Alessio flipped open the case and inside he found a bundle of twenty or so letters in aged envelopes. All addressed to Impastino.

Nonna’s letters. Her side of the story.

‘How did Nonna Maria get them?’

‘She found them after Nonno died. He’d kept them all those years in secret.’

‘And at what point did he marry Nonna Maria?’

‘In forty-nine.’

‘Ugh!’ Alessio sat back in his chair. ‘What a mess.’

Maria, who was also teary, reached out both hands and took Alessio’s.

She offered words of comfort, or at least that was what Alessio deduced them to be, judging by her soft voice and use of perdono, amore and destino.

It was then that he realised just how closely all three of them were touched by this fragment of history.

‘Did you just find this out about your nonno?’ he asked Francesca.

‘Sì.
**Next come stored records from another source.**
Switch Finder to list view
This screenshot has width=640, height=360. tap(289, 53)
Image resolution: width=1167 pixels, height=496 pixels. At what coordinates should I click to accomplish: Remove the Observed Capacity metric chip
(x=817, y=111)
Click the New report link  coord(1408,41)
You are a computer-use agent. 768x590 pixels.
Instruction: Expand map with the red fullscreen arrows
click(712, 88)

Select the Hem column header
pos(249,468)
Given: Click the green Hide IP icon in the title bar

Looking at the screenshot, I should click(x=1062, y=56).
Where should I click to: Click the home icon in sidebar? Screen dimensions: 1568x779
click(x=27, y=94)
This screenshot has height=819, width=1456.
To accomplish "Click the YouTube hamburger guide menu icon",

I had no idea.’

‘Does your mamma know that her father-in-law lived this double life?’

Francesca asked Maria, who simply shrugged and kissed the Madonna pendant hanging from her necklace.

‘I’m really sorry, Francesca. This has brought up stuff for both of us. If I’d have known . . .’

‘I’m sorry, too.’

After a few moments of collective weepy silence, Alessio’s eyes returned to the box.

Could he further violate his nonna’s privacy by reading those precious, secretive pages?

Hadn’t he intruded into her life far enough already?

On the other hand, she was gone, and the world was very different now.

Did he owe it to his family to understand what had happened?

‘Can we . . . read them?’ he asked tentatively.

Maria patted his hand but stood up and left the table, returning outside with her bowl of string beans and knife.

‘Did I offend her?’

‘She’s read them. I think she’s just giving us some space.’

Alessio found Francesca’s gaze and held it. ‘So you and I had a near miss in history.’

‘Perhaps history knew we were needed in the future.’

Alessio smiled at the sentiment and joined her on her side of the table. Pressing a warm kiss to her forehead, he said, ‘I have Martino blood.’

‘Explains your fire, no?’

He laughed. ‘I’m not that bad.’

But then his mind tore him from the moment and thrust him back into his kitchen. The tantrums. The tension. The behaviour that had drawn whispers and endless verbal jabs over the burners. His defensive, protective front. That unwavering desire to push, to pull, to rise above the rest.

Martino. By blood, perhaps. But no longer in spirit.

He reached for a letter from the box, and found he was already fascinated by the intricate cursive and faded ink on the envelope. ‘Can you help me?’